Extracted data entries:
++++
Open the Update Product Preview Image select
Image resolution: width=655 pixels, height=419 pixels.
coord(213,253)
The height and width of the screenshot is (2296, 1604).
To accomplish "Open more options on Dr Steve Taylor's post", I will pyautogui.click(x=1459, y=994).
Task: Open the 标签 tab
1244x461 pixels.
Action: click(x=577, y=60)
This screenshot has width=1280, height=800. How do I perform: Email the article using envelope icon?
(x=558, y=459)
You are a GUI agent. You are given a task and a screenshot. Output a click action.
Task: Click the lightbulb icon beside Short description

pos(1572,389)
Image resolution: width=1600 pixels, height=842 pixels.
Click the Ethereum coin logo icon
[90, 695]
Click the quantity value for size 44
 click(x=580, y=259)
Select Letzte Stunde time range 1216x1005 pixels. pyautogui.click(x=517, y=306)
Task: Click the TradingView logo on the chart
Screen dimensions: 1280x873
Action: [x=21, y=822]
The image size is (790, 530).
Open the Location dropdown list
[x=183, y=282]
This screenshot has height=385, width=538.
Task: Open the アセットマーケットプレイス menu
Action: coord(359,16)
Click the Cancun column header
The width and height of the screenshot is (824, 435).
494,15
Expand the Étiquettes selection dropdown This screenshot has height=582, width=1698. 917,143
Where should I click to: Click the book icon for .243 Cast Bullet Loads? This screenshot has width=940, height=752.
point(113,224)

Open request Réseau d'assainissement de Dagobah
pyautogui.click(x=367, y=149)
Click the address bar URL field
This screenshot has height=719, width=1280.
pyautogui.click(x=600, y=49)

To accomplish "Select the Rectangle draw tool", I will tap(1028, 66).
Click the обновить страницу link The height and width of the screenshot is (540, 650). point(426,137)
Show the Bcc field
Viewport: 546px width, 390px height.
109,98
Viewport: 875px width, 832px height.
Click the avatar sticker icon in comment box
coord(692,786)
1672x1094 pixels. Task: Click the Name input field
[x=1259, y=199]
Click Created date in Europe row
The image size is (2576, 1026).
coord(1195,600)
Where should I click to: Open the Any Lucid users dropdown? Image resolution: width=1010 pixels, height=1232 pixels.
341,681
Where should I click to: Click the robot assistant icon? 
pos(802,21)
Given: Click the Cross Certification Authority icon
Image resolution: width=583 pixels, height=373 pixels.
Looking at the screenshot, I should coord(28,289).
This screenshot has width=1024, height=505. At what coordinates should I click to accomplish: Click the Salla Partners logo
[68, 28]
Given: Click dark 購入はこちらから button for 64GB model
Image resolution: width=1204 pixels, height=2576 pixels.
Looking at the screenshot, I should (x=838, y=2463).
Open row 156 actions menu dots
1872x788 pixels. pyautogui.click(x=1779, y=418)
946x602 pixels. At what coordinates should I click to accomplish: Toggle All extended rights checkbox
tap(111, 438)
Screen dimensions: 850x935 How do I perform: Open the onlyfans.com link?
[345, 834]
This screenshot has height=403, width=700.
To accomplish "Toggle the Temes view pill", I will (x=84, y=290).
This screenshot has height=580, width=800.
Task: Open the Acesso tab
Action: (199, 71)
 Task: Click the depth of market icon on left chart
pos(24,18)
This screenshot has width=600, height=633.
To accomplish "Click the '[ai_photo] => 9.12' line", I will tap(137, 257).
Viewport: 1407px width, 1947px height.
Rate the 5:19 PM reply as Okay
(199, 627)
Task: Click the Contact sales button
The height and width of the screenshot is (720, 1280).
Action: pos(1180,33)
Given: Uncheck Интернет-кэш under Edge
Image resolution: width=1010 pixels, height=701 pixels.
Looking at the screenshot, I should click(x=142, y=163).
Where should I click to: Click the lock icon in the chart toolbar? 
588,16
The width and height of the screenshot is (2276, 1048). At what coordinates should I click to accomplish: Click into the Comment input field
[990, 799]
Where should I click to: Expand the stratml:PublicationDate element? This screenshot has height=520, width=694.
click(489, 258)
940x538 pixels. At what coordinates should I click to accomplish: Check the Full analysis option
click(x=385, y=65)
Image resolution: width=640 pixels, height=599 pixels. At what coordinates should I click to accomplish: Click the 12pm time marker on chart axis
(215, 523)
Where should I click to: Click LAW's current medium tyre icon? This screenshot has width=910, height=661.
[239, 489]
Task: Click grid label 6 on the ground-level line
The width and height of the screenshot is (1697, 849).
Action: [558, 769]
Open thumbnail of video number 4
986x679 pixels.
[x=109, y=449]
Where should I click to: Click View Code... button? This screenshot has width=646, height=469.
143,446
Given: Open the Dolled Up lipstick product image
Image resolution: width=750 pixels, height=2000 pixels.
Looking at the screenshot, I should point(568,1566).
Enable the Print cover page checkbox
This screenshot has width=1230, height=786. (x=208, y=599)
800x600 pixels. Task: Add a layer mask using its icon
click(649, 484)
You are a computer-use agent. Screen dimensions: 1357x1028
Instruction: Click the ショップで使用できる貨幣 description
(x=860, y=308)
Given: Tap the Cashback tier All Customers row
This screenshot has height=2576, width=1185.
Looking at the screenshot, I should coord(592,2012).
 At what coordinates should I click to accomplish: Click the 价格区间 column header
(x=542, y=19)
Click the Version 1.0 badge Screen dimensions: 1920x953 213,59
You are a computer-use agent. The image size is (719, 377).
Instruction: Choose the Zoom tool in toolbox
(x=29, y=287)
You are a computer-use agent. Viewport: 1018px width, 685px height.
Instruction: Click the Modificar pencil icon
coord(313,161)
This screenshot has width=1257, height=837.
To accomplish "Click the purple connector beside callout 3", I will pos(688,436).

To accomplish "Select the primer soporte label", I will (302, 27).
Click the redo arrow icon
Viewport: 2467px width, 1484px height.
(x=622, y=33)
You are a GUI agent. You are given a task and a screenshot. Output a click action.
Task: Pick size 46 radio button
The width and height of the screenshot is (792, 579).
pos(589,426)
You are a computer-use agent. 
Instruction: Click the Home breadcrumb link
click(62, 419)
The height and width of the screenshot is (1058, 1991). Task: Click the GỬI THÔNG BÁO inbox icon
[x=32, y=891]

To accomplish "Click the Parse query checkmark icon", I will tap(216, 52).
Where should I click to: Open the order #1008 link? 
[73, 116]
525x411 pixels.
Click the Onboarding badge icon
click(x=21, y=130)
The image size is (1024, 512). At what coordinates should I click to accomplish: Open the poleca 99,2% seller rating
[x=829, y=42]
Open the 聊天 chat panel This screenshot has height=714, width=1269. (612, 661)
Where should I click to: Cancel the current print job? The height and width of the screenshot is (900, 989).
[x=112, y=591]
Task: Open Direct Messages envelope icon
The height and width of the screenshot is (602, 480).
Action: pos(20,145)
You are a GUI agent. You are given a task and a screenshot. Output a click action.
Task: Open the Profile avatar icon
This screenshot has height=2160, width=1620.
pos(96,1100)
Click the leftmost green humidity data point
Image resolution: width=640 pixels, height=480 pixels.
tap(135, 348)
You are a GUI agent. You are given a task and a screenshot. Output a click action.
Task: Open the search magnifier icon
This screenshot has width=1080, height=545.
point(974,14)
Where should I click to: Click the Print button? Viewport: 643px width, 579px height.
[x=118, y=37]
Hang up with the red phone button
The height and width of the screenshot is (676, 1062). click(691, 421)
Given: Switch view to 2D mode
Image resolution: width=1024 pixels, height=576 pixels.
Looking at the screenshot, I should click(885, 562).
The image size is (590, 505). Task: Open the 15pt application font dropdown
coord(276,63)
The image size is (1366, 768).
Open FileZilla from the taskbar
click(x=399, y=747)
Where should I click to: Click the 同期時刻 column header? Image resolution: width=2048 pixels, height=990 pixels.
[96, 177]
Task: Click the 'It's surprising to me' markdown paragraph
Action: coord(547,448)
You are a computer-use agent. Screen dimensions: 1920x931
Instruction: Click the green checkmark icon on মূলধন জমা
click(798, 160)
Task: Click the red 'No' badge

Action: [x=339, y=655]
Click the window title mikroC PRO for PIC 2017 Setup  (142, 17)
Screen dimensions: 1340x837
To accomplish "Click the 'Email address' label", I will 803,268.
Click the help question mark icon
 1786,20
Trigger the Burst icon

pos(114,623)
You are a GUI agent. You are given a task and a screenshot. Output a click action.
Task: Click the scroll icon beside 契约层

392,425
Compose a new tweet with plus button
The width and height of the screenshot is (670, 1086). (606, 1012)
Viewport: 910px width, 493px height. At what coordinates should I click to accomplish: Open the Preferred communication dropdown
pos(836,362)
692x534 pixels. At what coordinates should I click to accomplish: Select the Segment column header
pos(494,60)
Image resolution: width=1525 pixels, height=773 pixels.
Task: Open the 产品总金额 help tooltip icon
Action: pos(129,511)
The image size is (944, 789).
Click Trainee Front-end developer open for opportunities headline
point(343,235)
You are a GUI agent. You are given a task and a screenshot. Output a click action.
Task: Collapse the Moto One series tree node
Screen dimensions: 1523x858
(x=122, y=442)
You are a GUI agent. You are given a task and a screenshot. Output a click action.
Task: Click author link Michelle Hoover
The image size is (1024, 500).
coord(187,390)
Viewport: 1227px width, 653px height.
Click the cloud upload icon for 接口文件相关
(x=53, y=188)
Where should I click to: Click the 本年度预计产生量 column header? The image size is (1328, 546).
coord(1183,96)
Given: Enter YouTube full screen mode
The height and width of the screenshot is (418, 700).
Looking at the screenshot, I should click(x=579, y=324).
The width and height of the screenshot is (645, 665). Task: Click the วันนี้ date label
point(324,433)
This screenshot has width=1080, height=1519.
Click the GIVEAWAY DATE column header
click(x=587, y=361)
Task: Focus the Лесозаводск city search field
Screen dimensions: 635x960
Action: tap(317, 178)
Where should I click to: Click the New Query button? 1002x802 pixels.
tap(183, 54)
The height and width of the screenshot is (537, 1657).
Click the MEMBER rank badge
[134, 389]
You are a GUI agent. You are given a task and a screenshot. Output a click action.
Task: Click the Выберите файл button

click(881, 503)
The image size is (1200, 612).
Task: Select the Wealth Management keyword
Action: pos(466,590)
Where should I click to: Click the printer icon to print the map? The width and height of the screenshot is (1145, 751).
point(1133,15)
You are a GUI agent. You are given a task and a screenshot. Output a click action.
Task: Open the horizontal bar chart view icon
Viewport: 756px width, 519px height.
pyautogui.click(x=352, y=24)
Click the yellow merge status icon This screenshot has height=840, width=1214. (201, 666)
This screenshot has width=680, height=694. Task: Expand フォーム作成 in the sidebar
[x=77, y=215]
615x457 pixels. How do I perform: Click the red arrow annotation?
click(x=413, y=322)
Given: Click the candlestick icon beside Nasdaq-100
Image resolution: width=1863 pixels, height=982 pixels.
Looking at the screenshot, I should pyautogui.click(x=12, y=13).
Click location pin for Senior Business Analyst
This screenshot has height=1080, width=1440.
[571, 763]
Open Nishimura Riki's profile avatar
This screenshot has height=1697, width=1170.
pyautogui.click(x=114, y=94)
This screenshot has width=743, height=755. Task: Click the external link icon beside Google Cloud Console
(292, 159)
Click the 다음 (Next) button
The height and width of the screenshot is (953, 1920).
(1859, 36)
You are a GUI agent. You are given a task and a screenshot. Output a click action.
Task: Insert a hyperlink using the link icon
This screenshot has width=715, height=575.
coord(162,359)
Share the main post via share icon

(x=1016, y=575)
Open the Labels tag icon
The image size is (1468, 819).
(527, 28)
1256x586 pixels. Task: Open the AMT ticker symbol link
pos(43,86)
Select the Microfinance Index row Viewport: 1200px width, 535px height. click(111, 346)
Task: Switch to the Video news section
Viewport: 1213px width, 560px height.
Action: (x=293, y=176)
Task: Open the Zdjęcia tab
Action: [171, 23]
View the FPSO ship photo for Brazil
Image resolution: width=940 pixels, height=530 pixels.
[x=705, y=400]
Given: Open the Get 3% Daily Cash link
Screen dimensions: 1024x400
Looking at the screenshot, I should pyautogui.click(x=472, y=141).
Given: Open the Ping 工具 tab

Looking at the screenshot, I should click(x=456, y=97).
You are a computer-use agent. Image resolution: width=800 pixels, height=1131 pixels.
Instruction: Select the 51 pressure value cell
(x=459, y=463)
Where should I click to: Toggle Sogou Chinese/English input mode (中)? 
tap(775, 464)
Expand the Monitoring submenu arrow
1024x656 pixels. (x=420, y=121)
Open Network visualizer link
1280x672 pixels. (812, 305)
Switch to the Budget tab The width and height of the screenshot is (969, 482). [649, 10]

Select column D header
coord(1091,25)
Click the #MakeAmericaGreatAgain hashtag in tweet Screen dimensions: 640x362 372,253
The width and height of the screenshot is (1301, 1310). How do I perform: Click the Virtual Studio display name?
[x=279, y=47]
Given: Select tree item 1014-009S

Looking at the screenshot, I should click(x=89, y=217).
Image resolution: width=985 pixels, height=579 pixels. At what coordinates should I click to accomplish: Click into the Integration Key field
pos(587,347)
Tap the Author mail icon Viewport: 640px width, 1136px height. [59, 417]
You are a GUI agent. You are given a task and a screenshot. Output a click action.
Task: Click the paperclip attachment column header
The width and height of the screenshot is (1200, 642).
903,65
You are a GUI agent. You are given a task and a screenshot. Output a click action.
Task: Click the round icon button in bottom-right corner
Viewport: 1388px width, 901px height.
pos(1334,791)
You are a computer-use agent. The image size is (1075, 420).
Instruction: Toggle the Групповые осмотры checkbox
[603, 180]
++++
[Task]:
Copy out, from the records above, every line that holds the string "Switch".

[Output of the exercise]:
Given: Switch view to 2D mode
Task: Switch to the Video news section
Switch to the Budget tab The width and height of the screenshot is (969, 482). [649, 10]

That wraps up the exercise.